In the passage about Greenfield District's Christmas events, on what date is "A Night with Santa" held?

= Passage shown =
____________

To mark the beginning of the district-wide yuletide merry-making, the event kicked off recently with the traditional lighting of the 60-foot Christmas tree at the Greenfield District Central Park,.  followed by a magical display of fireworks and Christmas caroling by a 20-piece chorale , setting the mood for guests to get into the holiday spirit.

“After two years of not having face-to-face yuletide celebrations, Filipinos are surely excited to once again gather with their loved ones to celebrate the country’s festive Christmas season,” said GDC President and Chairman Jeffrey D.Y. Campos.  “Greenfield District is a venue where different generations, from senior citizen grandparents to Gen Z kids, can bond with each other by taking part in the fun holiday activities of the District,” he added.

Ongoing  until December 25, Filipinos of all ages are in for a lot of holiday fun at the District. On December 17, families, especially kids are invited to come and meet  Santa Claus at Greenfield District’s “A Night with Santa” , which will feature merry activities and gift giving.

Meanwhile, adults can start their holiday shopping early as the Greenfield District Central Park will showcase weekend bazaars starting this month until December. Shoppers can look forward to discovering value for money gift ideas, trendy fashion pieces, delicious treats and more. While shopping, visitors can also enjoy a quick food trip and engage in Arts and Crafts activities while immersing at the bazaars dressed in colorful Christmas decorations. 

With a mission to build future-ready and sustainable communities for generations of Filipinos, GDC upholds its tradition of organizing events that promote the value of togetherness and spending quality time with the family.

____________

= Dataset extract =
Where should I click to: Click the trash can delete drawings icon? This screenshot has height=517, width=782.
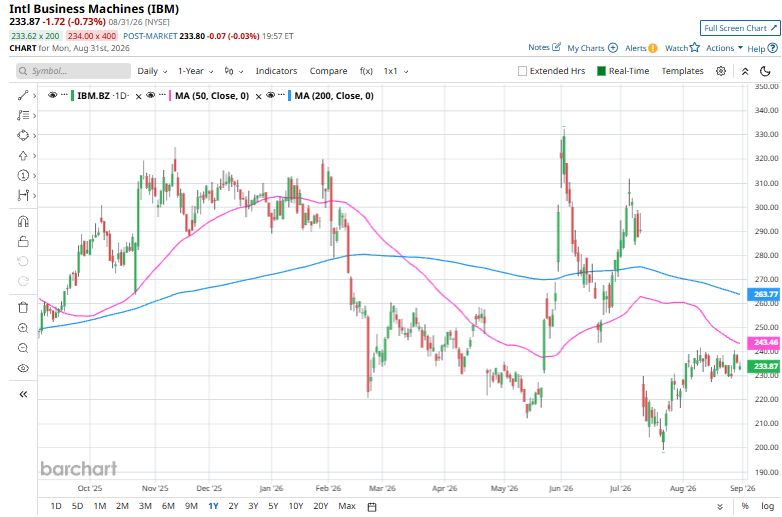pos(23,308)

____________

= Problem solution =
December 17